The commitments that the mental health trusts signed up to last night include:
- Working with community groups and local authorities to train hundreds of local people as Mental Health Champions who can support others and signpost them to professional help
- Work with community organisations to become Mental Health Hubs where people can talk and get up to date information on mental health support.
- Work with councils and community groups to develop a social isolation, loneliness and digital inclusion strategy
- Supporting and resourcing parent groups to offer peer-to-peer and other mental health support
- Developing a ‘virtual waiting room’ where children and young waiting for mental health treatment are kept better informed and given bespoke digital tools
- Training and equipping staff to understand and overcome barriers that members of black and ethnic minority communities face in accessing mental health services
- Champion the Living Wage – which SLaM already pays – within the health sector more widely, including encouraging GP surgeries, Clinical Commissioning Groups and hospitals to become Living Wage employers
SLaM chief executive David Bradley said:
“This was an inspiring event which has shown how much south Londoners and the organisations that serve them have already done to combat the worst effects of the pandemic. I am proud to confirm that South London and Maudsley NHS Foundation Trust wholeheartedly agrees to the proposals put forward by our community – including ensuring that young people referred for mental health support and their parents receive help and information while they are waiting for that treatment.
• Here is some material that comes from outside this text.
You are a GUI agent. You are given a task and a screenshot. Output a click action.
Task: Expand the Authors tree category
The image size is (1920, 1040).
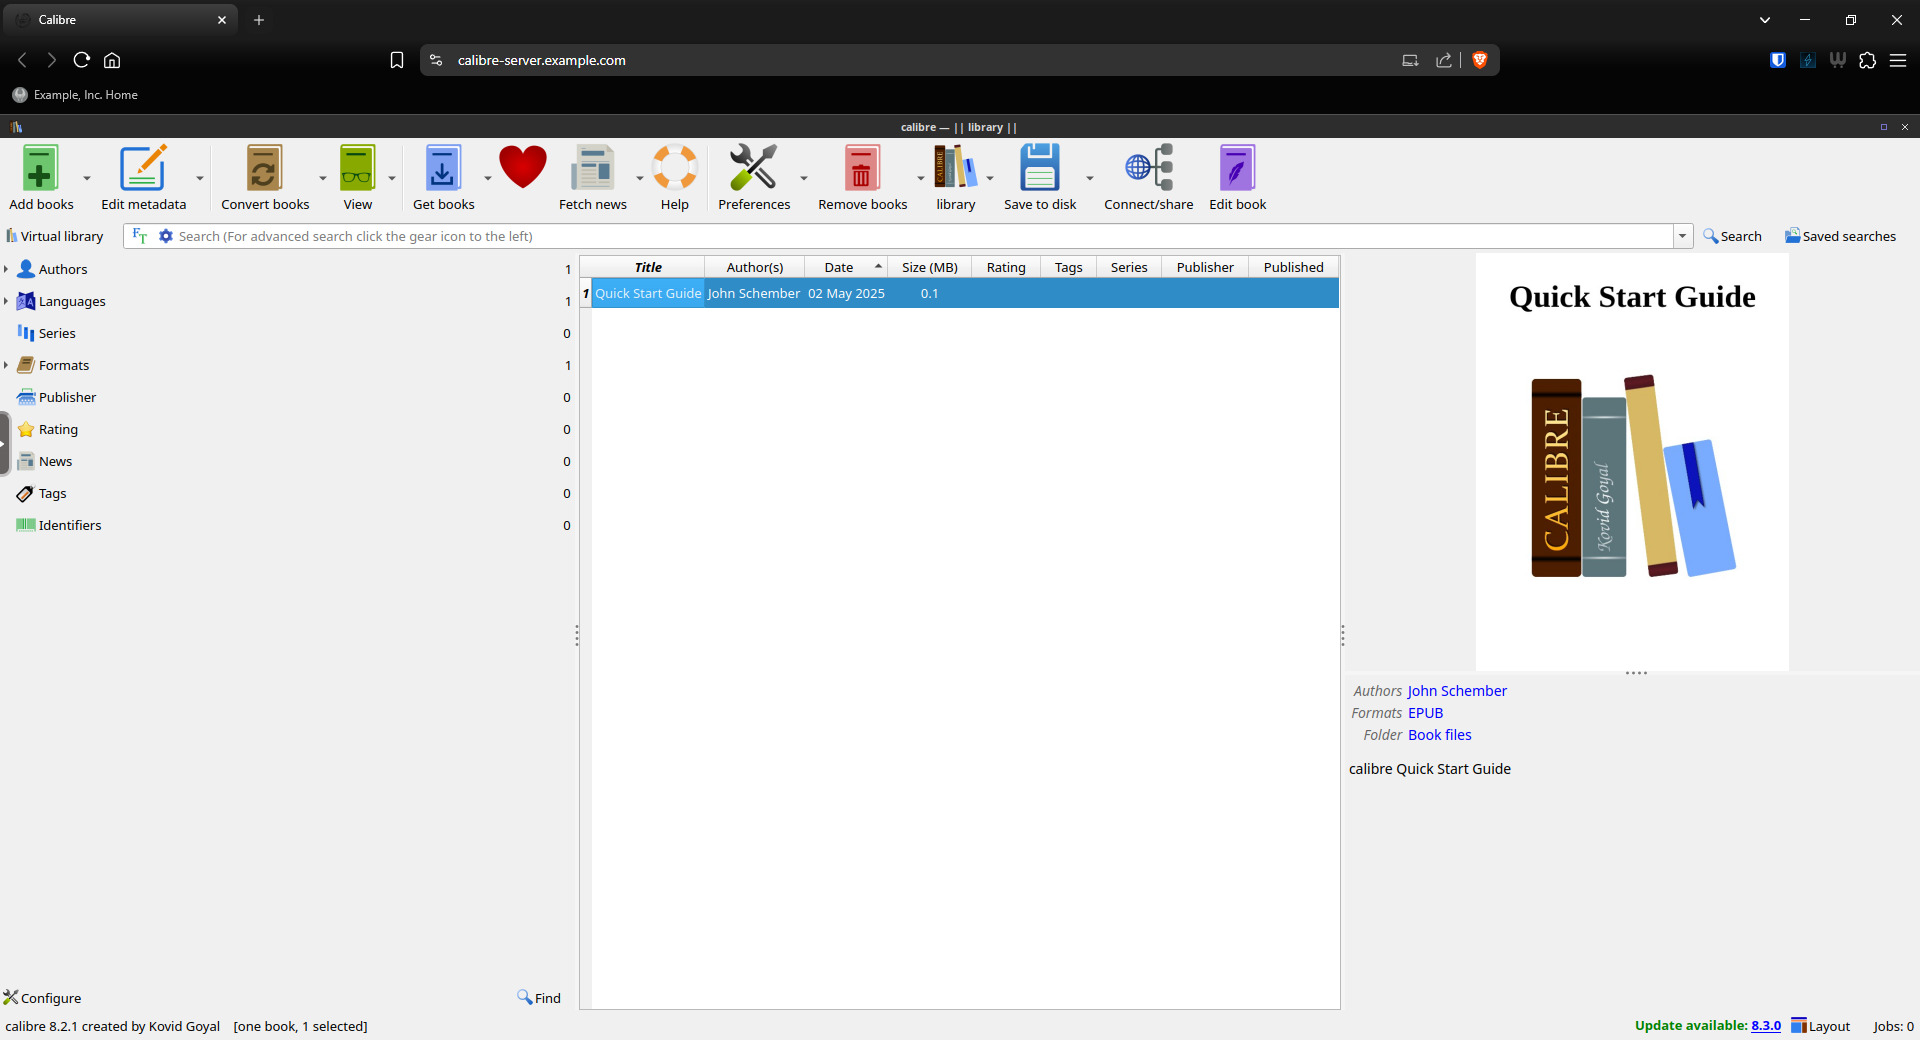tap(6, 269)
I am proud that our organisation is an accredited Living Wage employer – another key ask of the community – and we will continue to encourage employers to join us in that.”
Local authorities also made a series of commitments around the themes identified during the listening phase of the initiative.
Councillor Lucy Caldicott, Lambeth Council’s member for health and social care, said:
“A key focus for Lambeth now and into the future is tackling systemic health inequalities and this will continue, more so than ever, as we emerge from or live with the pandemic. We are proud to sign up to the full range of pledges and play our role, alongside our partners, in supporting our communities' mental health and wellbeing.”
Councillor Evelyn Akoto, Southwark Council’s member for health and wellbeing, said:
“We are fully committed to what our community is asking us to do. We have started work on Safer Surgeries and I am now determined to have all our surgeries sign up. We have a transient population so it’s important we combat the postcode lottery by working together to provide excellent mental health services wherever our residents may find themselves.’
Councillor Chris Best, Lewisham Council’s member for health and adult social care, said:
“The voice of our communities couldn’t have been clearer and access to services will be one of our top priorities. I’m also very proud that Lewisham will be supporting the Mental Health Champions programme and developing and digital and social isolation strategy to help Lewisham residents recover from the pandemic.”
Councillor Janet Campbell Croydon Council’s member for families, health and social care, said:
“The passion of our communities to overcome the terrible impact of the Covid-19 pandemic has been inspiring. Now is the time for us to match their passion and pledge our support to all their asks. I’m looking forward to continuing to work alongside them to improve mental health for all.”